▶ [EXTRACTED DATA]

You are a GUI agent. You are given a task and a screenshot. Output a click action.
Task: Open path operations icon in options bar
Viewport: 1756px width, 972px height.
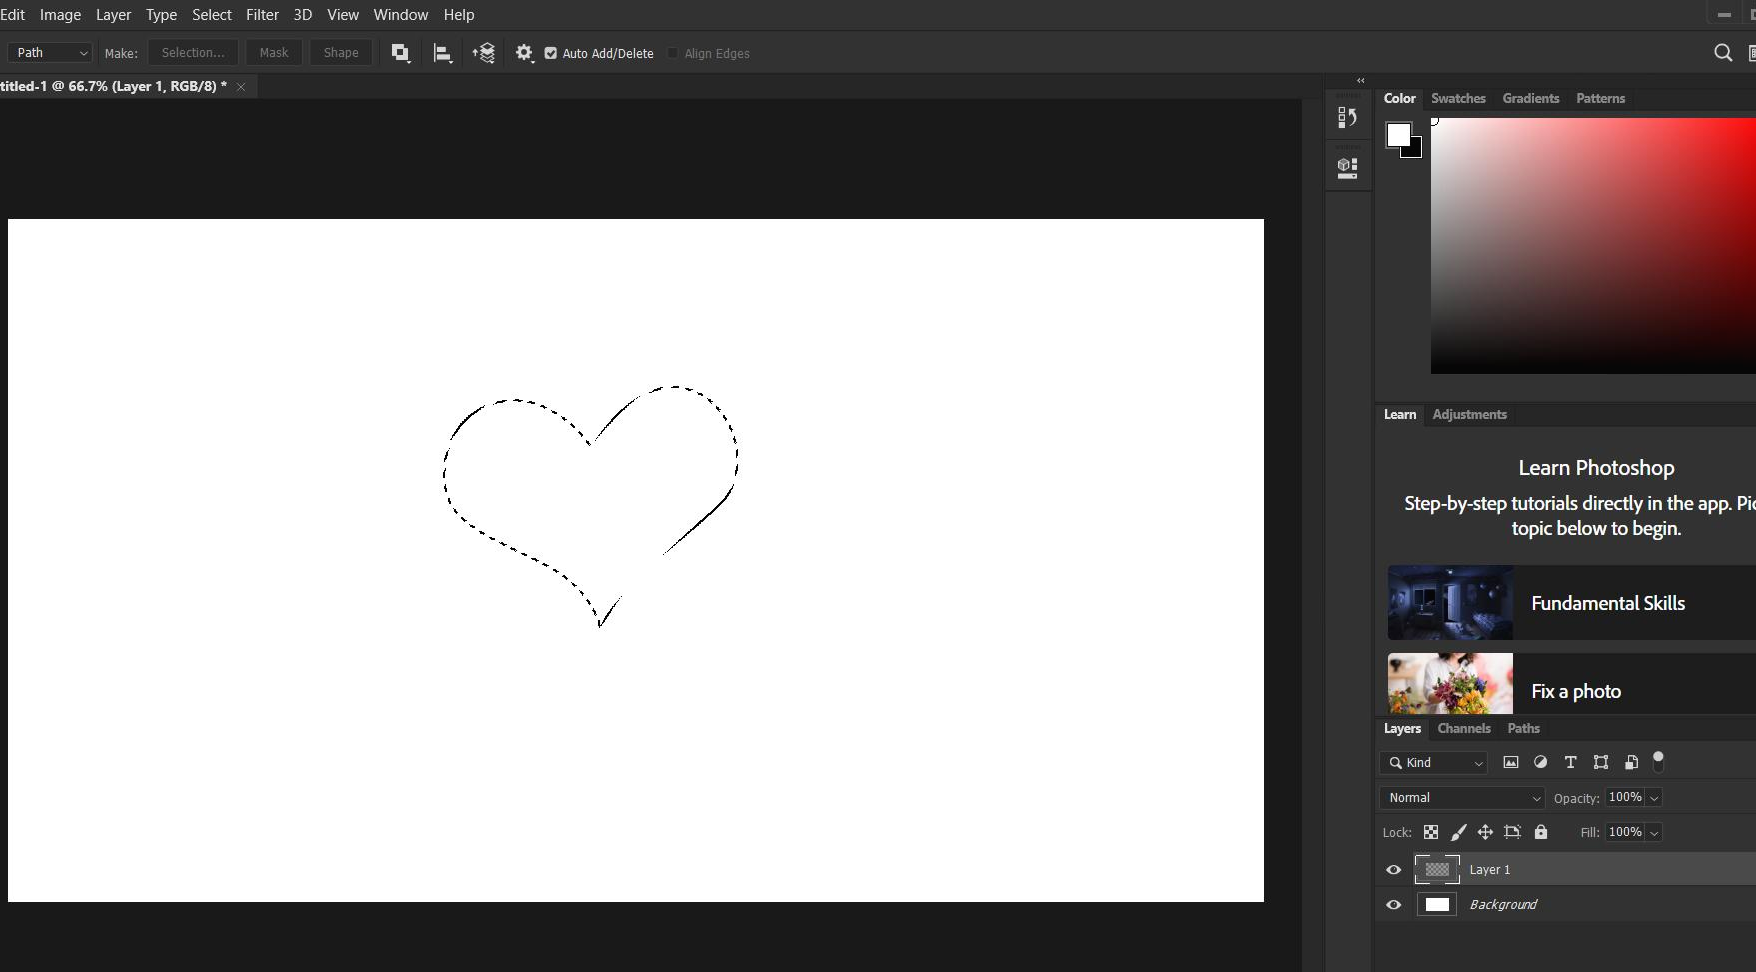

--

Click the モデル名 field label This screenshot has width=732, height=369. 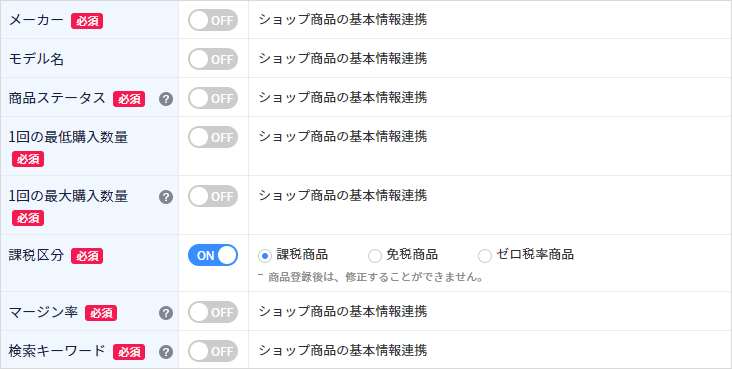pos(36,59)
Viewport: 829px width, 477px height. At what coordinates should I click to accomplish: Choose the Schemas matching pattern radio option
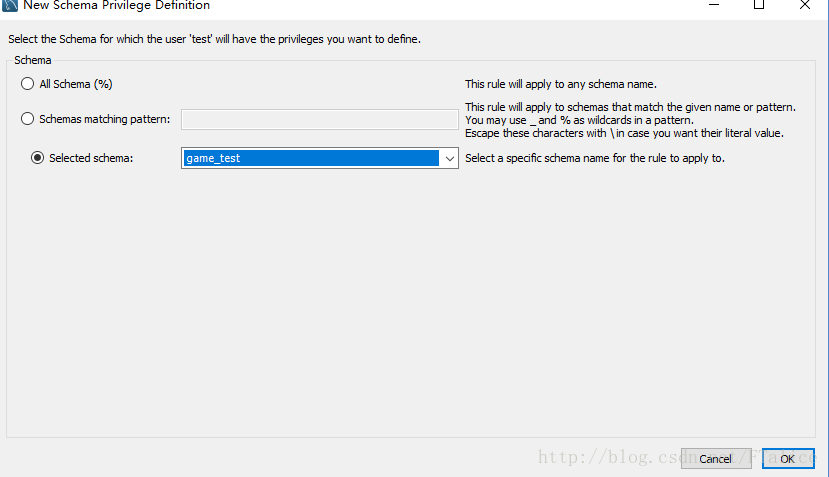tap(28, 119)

▶ [WHAT THE TASK ASKS] Look through the data above and return exactly the lines from the one that contains "You are a GUI" to the one that contains "Viewport: 1756px width, 972px height.", inclusive, with nothing else.

▶ [OUTPUT OF THE TASK]
You are a GUI agent. You are given a task and a screenshot. Output a click action.
Task: Open path operations icon in options bar
Viewport: 1756px width, 972px height.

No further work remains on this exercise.